Laird’s play functions both as a drama about family and a metaphor for the toxic effects of colonial rule. Through each Trinidadian character you see the painful fight for self-determination in the face of British imperialists and American chancers. It captures a nation on the brink of change, too. Eric Williams, Trinidad’s first prime minister who hailed independence in 1962, is an important off-stage presence; his party was formed in 1956 – the year Laird’s play is set. “Anyone who was there at the time will tell you about the energy of optimism that was there. The second world war had blown things apart. Women had worked in factories and were then made to go back into their homes. Black people, the Commonwealth, had fought, and then were sent back with no thanks or rewards. This was now being fed back.”

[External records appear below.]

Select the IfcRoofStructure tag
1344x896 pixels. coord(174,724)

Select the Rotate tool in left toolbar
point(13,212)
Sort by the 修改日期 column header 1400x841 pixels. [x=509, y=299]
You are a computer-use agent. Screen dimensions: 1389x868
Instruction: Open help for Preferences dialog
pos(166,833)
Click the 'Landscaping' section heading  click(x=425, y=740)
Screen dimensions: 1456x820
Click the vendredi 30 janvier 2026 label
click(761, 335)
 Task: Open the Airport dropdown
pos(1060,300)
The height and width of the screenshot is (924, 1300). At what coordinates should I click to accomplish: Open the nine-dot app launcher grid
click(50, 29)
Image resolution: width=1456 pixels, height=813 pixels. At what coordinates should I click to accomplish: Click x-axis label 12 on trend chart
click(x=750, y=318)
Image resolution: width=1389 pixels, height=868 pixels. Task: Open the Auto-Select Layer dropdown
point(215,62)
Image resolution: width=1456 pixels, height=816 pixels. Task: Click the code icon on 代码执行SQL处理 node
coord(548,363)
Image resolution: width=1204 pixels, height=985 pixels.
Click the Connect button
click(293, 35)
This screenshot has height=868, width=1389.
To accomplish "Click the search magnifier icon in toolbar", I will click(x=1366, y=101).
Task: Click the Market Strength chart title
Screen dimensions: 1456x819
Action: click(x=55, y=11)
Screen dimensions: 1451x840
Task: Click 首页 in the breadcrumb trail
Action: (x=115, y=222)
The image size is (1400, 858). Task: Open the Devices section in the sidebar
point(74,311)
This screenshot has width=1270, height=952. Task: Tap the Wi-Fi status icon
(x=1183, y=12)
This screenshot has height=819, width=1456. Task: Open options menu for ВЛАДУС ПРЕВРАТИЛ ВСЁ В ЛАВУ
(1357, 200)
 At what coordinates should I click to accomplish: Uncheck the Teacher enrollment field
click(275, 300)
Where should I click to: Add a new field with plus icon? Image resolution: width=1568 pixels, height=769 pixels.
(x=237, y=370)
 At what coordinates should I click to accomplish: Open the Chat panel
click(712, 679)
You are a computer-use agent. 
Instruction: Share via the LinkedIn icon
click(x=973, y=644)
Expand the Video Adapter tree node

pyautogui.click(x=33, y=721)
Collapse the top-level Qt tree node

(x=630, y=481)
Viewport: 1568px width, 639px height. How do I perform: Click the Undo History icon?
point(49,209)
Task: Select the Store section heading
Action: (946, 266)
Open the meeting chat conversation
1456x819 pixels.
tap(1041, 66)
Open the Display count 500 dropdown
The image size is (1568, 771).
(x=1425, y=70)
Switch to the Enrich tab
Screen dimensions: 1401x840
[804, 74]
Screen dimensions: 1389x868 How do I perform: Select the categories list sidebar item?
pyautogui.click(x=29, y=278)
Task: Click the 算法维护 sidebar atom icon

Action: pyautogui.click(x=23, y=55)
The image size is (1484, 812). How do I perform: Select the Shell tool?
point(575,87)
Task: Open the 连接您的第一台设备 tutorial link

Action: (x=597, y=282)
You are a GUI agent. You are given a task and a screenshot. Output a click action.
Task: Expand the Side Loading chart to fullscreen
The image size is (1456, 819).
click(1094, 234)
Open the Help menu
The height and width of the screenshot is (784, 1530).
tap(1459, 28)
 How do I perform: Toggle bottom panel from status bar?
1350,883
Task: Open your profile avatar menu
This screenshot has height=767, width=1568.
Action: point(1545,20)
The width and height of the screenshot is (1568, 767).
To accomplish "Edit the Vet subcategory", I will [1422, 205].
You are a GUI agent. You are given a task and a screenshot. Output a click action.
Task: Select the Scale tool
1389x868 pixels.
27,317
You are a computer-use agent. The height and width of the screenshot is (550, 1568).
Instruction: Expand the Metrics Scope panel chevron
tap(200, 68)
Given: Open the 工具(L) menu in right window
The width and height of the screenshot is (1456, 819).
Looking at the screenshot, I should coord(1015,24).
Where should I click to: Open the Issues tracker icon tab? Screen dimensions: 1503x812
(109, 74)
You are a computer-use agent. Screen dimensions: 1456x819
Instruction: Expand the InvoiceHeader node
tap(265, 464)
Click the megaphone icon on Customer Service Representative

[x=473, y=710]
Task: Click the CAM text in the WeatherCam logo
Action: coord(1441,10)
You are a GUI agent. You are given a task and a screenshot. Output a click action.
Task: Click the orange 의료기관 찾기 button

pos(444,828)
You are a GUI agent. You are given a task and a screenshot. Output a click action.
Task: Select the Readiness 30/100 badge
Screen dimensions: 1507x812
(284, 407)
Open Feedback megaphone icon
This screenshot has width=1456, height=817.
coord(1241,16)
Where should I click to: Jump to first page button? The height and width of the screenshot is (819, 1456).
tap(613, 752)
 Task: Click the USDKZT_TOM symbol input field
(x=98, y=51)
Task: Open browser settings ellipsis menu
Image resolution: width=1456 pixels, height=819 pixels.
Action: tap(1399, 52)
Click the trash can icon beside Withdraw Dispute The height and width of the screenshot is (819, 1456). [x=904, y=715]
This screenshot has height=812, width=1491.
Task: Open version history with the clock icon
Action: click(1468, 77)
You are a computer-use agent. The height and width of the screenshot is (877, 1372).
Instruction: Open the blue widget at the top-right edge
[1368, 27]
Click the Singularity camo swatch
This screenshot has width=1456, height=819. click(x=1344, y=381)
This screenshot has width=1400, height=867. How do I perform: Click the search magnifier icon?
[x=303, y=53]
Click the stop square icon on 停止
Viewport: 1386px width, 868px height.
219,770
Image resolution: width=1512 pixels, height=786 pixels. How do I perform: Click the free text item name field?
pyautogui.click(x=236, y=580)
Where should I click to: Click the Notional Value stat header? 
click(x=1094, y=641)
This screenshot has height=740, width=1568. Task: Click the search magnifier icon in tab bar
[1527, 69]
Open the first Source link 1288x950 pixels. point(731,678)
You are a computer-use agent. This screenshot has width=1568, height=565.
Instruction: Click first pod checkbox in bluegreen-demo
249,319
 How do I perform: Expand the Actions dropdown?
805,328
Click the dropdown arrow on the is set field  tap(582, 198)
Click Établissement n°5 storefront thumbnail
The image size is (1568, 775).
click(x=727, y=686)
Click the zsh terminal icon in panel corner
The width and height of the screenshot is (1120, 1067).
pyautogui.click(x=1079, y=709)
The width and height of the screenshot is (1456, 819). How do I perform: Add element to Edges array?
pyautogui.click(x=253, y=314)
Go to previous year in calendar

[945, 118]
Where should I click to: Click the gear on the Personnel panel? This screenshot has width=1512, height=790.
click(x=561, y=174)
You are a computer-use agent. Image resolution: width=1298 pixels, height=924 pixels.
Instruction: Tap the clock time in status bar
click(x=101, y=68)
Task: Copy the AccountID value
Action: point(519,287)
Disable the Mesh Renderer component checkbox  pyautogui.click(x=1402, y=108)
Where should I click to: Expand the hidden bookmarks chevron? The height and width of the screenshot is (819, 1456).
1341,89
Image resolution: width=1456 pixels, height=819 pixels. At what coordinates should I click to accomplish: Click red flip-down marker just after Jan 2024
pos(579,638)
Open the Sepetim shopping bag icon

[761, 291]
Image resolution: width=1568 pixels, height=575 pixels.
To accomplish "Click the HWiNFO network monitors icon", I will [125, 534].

Culture was essential to the creation of a new Trinidadian identity, she adds. “In those days, the steel bands were real warriors of the streets, and they were being brought into concert halls. Anthems were being written, flags were being designed. Calypso of this era [which features in the play] was very much social commentary. It was about confronting authority – governments and systems, from racism to women’s sexual habits.”
Strikingly, Driftwood is written in patois. Was that about capturing the authentic cadences of Trinidadian speech, or a statement on who it is written for? Laird reflects back on a seminal stage experience. “One of the first roles I got to play, of which I was very proud, was in Moon on a Rainbow Shawl by Errol John, a Trinidadian playwright, at the National Theatre. When I’d read that play as a child at school, I’d thought, ‘That’s just how we talk, what’s so clever about that?’” But going back to it as an adult, she realised that was exactly the point. “You can’t not try to reflect a truth about the language if you want to capture people’s souls. Because in that language and its constructions is the history and the psyche.”
Did she have any apprehension about writing in patois for a UK audience, nonetheless? No, because she wasn’t writing it for the RSC at the beginning, all those years ago when she first put pen to paper. “At that point, I was writing it because I needed to. It was like a crossword puzzle. I needed to get it out and solve it.”